The formal study of patient preferences emerged in the 1990s as a more scientific alternative to qualitative approaches to patient input. Using methods like conjoint analysis and discrete-choice experiments, this early literature challenged traditional approaches to outcomes research. This literature grew rapidly, aided by a greater acceptance of the theory and statistical methods used in choice experiments after Daniel McFadden was award the Nobel Prize in Economics in 2000 for his contribution to this field. Within the International Society of Pharmacoeconomics and Outcomes Research (ISPOR), a working group was formed to advance the science of measure patient preferences in 2006. This group went on to develop the first consensus-based standards for the application of stated-preference methods in health, published in 2011, for the optimal experimental design of such experiments, published in 2013, and is currently working on a report detailing best practices for statistical analysis.
While there was certainly a great deal of interest in studies that apply stated-preference methodologies, traditional outcomes research journals found them difficult to review and to be out-of-the-scope of their typical publications. To address this gap in the published research literature, I decided to develop a new journal that would be focus only on the patients’ perspective. In partnership with ADIS, I created The Patient – Patient-centered Outcomes Research in 2008. The journal was conceived as the first medical journal to be completely focused on the patients’ perspective in medicine.
In recent years I have had the opportunity to work with regulators, health technology assessment agencies, patient groups, clinicians and other policy makers to apply and advance stated-preference methods. I welcome that there is now so much interest in these methods and I am happy to see signals from the FDA and EMA about the value of rigorous science detailing the patients perspective, especially as it pertains to benefit-risk analysis. In response to the question on how we advance the science of patient input, I think the solution is simple: make it clear that such data is valuable in the regulatory content.
Currently, the biggest barrier to the science of patient input, whether is be via involving patients and patient groups more or through the formal study of patient preferences, is a lack of a clear mechanism to ensure that it reaches decision makers and can impact regulatory decision making. Once this issue is resolved, I think that field will rapidly progress.

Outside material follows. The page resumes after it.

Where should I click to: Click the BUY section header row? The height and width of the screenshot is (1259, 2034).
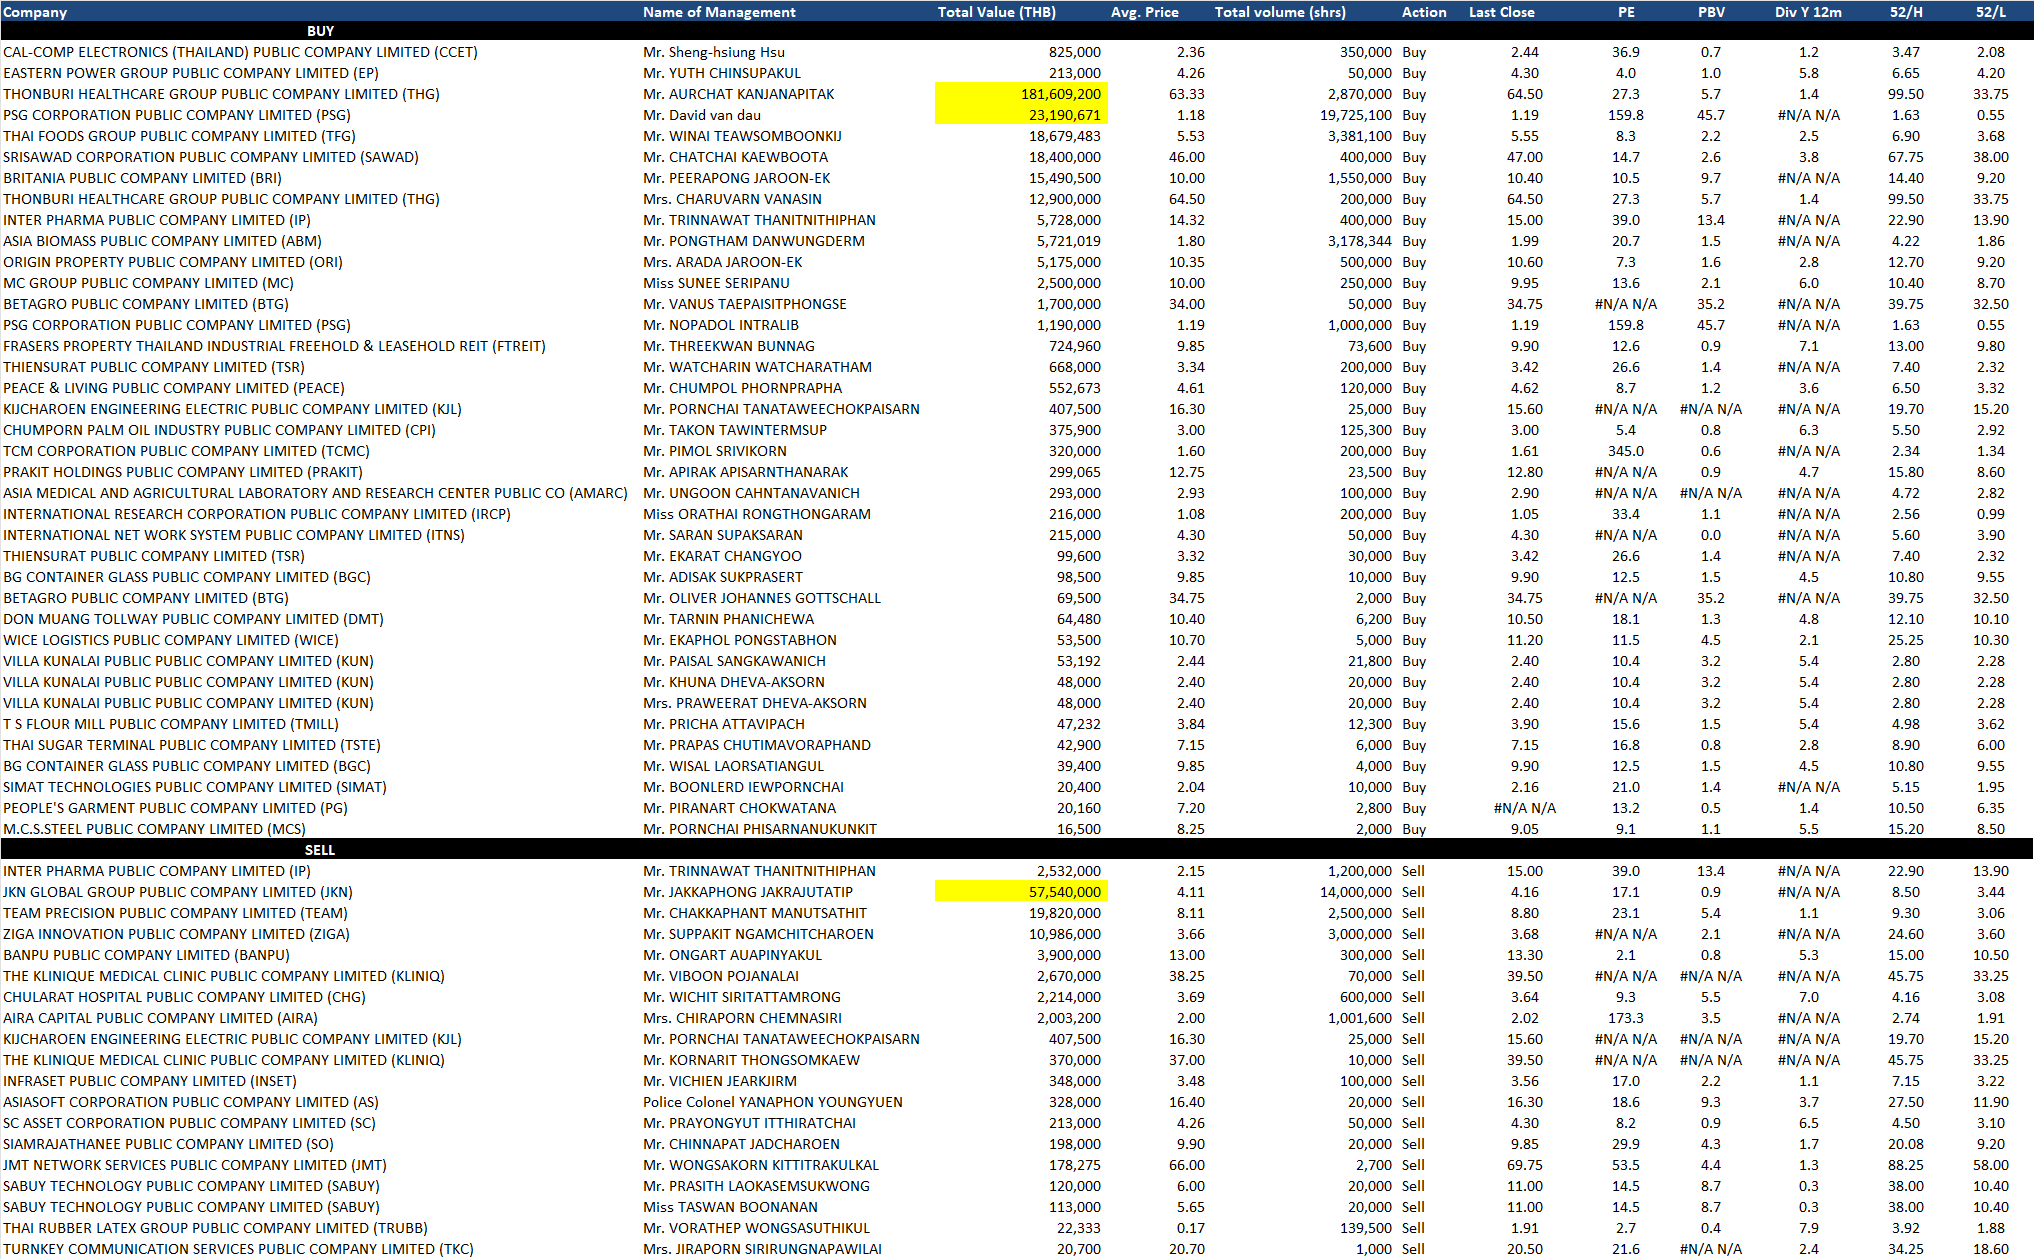320,31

John F P Bridges, PhD is an international leader in the application of stated-preference methods. He is the founding editor of The Patient – Patient Centered Outcomes Research and has worked with numerous patient groups, health technology assessment agencies, regulators and international aid agencies to advance and apply these methods to document the preferences of patients and other stakeholders. Within the International Society of Pharmacoeconomics and Outcomes Research (ISPOR) he founded the Conjoint Analysis Working Group (2006-2011), the Conjoint Analysis Task Force (2008-2010) and was the first author on the ISPOR checklist conjoint analysis. In 2006 he received ISPOR’s Bernie O’Brien New Investigator Award and in 2011 received an ISPOR Distinguished Service Award for his leadership of conjoint analysis methods. He is the author of over 100 publications and a frequent speaker on patient engagement, patient preferences and benefit-risk analysis. John is an associate professor at the Johns Hopkins Bloomberg School of Public Health, a Faculty Research Fellow at the National Bureau of Economic Research (NBER) and a Senior Fellow at the Center for Medicine in the Public Interest (CMPI).